Task details: Carry on writing the news article about the Zimbabwean government's warning to Morgan Tsvangirai's opposition, beginning after its final sentence and ignoring the records that follow it.

Mugabe opponents 'will pay a price'

Mugabe opponents

The government of Robert Mugabe, the president of Zimbabwe, has warned the opposition will pay "a heavy price" for what it called a campaign of violence to remove it from power.

Morgan Tsvangirai, leader of the Movement for Democratic Change opposition, was treated in intensive care after suffering a suspected skull fracture in police custody.

Sikhanyiso Ndlovu, Zimbabwe's information minister, said: "Those who incite violence, or actually cause and participate in unleashing it, are set to pay a very heavy price, regardless of who they are."

The MDC and other rights groups say Tsvangirai and 49 other opposition figures who were detained for three days were tortured after attempting to attend a banned rally.
Tsvangirai's arrest and alleged torture has provoked international condemnation and has brought attention to Mugabe's controversial rule as Zimbabwe suffers its worst economic crisis in decades.

Al Jazeera, the only international network with a permanent presence in Zimbabwe, spoke exclusively to Morgan Tsvangirai in a Harare hospital, who said he had suffered "a traumatic experience".

Tsvangirai said that he had received injuries to his "head, back, hands, broken bones, and the knees they are severely bruised."

"I don't know how long I'll be inside [the hospital]," he said.

Violent drive

In a statement on Wednesday, Mugabe's government suggested that Tsvangirai and his MDC colleagues had been assaulted for resisting arrest and for launching a violent drive to overthrow his ZANU-PF party.

"The Tsvangirai faction of the MDC has a long record of unleashing violence to achieve political goals. It has publicly restated its wish to use violence to overthrow government and as a means to power," Ndlovu said.

Dataset records:
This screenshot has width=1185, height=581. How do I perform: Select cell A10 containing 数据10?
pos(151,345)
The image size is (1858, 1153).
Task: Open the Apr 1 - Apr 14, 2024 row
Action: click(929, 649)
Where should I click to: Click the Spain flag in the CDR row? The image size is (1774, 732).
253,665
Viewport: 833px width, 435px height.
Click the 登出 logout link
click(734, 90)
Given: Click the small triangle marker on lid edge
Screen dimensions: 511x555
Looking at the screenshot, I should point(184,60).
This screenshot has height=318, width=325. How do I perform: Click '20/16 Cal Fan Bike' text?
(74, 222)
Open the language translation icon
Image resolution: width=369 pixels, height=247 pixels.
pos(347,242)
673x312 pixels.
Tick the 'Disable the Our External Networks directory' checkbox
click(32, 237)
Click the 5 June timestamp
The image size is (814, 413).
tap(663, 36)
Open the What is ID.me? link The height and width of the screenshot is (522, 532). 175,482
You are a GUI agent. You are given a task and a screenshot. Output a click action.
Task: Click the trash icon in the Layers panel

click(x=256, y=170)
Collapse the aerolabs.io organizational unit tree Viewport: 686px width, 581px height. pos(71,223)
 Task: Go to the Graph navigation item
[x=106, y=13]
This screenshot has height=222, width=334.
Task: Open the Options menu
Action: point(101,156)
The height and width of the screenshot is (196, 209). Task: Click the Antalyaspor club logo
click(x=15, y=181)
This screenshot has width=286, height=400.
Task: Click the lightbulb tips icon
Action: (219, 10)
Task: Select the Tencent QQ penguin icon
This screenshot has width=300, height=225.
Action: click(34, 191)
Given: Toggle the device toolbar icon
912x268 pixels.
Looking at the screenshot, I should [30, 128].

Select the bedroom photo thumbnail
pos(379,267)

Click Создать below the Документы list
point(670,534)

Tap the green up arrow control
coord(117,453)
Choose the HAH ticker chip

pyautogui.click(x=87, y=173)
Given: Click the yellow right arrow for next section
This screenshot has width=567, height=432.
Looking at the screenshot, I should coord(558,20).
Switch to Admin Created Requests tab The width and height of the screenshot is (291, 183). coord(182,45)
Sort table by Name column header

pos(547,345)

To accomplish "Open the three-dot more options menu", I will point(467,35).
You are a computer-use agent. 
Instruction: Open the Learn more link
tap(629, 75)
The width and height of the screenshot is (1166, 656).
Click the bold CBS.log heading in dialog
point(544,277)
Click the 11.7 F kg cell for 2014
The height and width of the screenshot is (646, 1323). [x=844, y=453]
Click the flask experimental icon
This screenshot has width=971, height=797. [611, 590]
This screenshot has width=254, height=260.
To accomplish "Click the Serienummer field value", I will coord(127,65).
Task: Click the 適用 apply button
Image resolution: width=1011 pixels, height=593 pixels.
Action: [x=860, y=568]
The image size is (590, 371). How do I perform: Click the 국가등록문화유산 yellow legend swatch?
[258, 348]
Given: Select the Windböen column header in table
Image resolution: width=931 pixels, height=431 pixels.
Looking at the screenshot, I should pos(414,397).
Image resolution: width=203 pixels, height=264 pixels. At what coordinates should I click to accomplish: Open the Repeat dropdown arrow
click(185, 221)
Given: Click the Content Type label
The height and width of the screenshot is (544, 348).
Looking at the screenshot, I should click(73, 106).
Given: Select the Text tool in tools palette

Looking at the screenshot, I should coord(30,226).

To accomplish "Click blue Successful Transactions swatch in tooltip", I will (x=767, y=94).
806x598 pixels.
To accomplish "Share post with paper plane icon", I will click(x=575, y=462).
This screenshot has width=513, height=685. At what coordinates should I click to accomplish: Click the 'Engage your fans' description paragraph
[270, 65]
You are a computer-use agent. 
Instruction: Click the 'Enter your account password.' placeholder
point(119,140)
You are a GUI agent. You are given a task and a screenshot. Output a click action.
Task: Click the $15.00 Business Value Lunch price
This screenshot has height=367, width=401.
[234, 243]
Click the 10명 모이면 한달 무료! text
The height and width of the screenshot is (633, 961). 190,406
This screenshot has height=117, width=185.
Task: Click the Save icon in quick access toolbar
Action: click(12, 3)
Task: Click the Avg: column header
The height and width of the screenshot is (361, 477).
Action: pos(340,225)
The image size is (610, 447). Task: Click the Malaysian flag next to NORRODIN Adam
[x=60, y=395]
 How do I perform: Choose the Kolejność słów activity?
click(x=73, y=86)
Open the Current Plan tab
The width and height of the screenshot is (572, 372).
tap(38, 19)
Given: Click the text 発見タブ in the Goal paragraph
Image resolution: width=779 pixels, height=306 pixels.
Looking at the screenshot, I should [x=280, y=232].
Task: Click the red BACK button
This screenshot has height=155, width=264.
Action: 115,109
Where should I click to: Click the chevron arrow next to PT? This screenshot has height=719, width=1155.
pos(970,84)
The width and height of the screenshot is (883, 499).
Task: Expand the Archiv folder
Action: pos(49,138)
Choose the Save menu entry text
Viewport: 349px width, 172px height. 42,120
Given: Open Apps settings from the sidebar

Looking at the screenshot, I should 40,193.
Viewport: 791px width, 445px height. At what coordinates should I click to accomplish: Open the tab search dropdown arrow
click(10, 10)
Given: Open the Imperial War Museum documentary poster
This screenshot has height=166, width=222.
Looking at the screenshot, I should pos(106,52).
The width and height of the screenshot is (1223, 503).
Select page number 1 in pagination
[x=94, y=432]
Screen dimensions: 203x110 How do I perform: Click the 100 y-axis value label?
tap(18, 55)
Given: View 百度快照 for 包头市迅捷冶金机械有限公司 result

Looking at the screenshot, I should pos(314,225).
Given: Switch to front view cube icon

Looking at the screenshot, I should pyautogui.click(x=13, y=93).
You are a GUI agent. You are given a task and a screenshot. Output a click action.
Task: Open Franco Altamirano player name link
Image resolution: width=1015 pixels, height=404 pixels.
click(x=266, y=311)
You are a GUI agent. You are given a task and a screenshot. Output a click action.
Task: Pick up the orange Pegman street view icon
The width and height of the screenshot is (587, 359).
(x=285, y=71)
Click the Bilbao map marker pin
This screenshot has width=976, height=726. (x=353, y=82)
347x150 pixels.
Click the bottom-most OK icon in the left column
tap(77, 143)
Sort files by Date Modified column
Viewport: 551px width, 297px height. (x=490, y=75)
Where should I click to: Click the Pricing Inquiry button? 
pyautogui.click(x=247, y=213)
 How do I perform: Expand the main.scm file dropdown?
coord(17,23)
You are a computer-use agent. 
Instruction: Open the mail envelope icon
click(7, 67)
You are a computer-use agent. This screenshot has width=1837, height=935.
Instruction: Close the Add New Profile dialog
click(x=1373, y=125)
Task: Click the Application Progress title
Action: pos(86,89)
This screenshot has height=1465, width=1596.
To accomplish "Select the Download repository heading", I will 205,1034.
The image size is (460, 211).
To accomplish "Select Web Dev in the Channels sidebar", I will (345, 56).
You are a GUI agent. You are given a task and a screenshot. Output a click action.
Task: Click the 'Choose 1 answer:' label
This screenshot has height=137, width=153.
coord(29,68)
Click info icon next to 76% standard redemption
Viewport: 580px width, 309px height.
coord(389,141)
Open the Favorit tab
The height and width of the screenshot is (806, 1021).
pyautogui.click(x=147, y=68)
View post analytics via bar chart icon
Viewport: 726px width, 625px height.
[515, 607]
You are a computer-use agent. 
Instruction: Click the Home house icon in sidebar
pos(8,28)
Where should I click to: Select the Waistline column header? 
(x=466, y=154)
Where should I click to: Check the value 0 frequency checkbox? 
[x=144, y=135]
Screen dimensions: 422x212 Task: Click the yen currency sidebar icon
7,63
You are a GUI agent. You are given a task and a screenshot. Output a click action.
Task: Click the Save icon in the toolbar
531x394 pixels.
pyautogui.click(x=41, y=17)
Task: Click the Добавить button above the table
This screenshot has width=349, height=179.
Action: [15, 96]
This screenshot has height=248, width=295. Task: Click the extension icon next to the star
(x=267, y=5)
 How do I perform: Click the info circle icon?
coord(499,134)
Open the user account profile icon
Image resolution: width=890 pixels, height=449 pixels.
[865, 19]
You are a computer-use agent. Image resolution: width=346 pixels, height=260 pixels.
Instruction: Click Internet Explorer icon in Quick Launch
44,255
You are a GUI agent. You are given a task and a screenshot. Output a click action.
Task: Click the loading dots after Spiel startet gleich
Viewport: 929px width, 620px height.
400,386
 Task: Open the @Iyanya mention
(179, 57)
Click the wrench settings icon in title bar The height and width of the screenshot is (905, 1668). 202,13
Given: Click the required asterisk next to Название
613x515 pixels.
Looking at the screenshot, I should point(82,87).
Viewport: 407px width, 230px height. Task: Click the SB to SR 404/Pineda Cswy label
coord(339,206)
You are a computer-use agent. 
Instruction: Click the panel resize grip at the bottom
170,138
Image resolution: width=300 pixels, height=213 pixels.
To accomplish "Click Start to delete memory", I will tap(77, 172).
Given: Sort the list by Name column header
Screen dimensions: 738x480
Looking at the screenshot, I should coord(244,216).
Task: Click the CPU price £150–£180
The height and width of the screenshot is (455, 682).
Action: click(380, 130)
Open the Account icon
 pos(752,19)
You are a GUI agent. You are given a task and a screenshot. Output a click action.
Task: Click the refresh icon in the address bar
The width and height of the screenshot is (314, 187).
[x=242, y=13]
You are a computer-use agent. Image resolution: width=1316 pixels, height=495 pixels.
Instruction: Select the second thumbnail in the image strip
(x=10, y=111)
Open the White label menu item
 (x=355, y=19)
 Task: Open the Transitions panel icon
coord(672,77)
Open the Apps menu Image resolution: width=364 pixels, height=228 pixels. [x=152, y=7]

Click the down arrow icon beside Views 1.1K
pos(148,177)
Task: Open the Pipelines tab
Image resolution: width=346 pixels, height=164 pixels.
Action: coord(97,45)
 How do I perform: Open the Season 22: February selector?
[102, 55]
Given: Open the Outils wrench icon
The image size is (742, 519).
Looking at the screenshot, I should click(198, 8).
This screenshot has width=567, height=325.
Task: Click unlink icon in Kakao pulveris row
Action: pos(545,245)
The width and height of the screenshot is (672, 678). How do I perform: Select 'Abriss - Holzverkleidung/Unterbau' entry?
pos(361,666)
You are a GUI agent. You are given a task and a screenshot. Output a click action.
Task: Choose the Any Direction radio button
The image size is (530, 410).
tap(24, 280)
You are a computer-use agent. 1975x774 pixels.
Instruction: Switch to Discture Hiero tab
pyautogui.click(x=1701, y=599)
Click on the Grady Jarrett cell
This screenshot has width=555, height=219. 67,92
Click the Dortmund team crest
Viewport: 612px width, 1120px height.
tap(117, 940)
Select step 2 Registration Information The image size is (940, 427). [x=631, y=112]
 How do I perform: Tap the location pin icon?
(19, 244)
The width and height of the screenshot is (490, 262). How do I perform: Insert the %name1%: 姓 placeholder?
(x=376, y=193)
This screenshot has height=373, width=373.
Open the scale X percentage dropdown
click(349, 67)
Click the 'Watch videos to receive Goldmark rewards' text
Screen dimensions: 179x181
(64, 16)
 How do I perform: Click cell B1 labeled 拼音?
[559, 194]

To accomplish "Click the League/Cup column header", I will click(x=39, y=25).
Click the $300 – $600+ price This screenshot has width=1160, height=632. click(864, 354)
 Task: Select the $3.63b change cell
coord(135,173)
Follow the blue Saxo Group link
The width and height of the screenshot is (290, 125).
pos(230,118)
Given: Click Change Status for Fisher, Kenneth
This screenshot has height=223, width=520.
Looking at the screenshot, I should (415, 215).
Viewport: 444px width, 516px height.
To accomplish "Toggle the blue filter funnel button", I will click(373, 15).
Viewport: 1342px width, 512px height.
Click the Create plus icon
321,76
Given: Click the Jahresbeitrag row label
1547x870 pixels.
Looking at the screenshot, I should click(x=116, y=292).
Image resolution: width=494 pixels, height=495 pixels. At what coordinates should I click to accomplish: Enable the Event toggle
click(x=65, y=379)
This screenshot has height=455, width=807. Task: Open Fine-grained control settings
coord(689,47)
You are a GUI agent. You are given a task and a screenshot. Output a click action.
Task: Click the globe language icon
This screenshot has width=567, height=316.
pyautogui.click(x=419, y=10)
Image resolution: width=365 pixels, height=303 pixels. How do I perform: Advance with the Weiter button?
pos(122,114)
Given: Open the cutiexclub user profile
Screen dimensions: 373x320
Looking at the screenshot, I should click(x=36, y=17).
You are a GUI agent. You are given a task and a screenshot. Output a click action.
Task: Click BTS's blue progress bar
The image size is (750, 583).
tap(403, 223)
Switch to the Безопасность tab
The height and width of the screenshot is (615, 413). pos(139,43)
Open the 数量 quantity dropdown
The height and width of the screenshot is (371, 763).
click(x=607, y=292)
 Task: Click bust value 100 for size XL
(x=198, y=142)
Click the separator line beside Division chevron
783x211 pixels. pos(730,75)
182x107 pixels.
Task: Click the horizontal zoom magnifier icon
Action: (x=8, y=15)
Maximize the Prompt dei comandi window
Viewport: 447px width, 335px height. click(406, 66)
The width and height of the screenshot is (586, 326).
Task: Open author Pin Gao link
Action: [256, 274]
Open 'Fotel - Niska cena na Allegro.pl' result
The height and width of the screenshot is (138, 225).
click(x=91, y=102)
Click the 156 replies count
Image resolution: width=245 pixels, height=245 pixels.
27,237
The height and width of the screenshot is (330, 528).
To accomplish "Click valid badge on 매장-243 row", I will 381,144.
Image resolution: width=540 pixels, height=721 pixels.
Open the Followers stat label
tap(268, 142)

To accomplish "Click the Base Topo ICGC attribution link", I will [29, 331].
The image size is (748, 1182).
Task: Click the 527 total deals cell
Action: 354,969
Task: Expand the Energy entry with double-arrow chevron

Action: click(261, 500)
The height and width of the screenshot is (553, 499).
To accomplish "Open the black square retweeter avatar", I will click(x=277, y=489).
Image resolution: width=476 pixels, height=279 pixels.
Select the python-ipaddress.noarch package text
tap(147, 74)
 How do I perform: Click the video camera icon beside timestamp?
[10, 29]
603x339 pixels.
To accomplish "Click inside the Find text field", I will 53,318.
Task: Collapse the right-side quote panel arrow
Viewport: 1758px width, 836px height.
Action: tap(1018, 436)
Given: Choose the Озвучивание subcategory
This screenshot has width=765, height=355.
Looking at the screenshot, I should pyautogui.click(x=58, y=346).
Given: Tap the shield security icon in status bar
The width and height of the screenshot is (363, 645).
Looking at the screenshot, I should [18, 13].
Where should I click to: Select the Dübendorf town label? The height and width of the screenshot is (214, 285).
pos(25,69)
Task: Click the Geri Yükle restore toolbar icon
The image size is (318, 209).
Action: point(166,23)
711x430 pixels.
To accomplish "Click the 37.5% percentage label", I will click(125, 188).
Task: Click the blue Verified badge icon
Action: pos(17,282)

Result of the exercise:
"This will come to grief," he added.

The Zimbabwe government said that a number of Western governments, including the UK and US, had made "unconditional statements of support to the violent MDC" while international media networks absolved the opposition of blame.

Criminal attacks

The government said the MDC's drift towards "violent confrontation and blatant thuggery" had seen it lately organising illegal meetings and protests, inciting anti-government violence in townships,

The government also accuses the MDC of encouraging criminal attacks on police officers, arson and looting of shops.

"In particular, government has noted the MDC leadership's publicly announced mission to seek to topple the government through civil unrest in order to realise the British-led goal of 'regime change' in Zimbabwe," the statement said.

Mugabe's government said the MDC, which accuses the ruling party of rigging its way to victory in three major elections since 2000, was pursuing a violent path because it had no popular support.

"It is a course of ruin, both electorally and in terms of their future as a lawful opposition," Ndlovu said.